Taylor Offer (via LinkedIn)
  • Taylor's about description summarizes his value: he'll help you grow your LinkedIn audience through his academy.
  • The rest of the description serves as social proof.

That's all you need: a clear statement of value and effective social proof. If you get much wordier than that, people start skimming—and they overlook the URL you want them to visit.

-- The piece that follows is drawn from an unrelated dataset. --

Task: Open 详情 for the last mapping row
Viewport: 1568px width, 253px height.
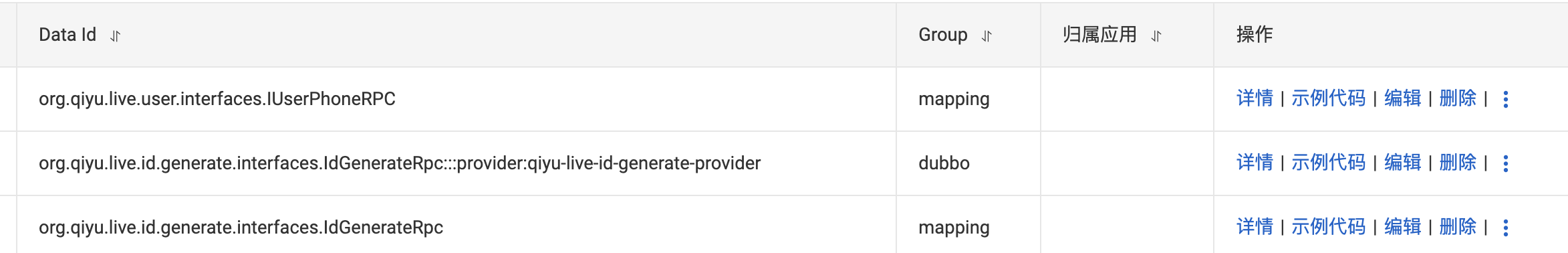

LinkedIn's new feature: stories

LinkedIn added a new feature on September 24th, 2020 called Stories. They're photos and videos that vanish 24 hours after posting. Sound familiar? It's a rip on Snap and Facebook (including Instagram).

Credit: LinkedIn

But here's why LinkedIn stories are worth testing:

  1. LinkedIn already struggles to get users to post to the feed. There's a chance that not enough users post to stories, either. This is another opportunity to take advantage of the fact that there is more demand for content than there is supply—more reach.
  2. Since stories just launched, LinkedIn will promote them heavily—its goal is to get users to engage with new features. If you consistently use stories early, you give yourself the opportunity to ride the wave of rising popularity. Some users will get a disproportionate share of story views.
  3. Stories give audiences a glimpse into the BTS of the professional world. Content creators can show audiences their day-to-day. It's relatable and can quickly build affinity.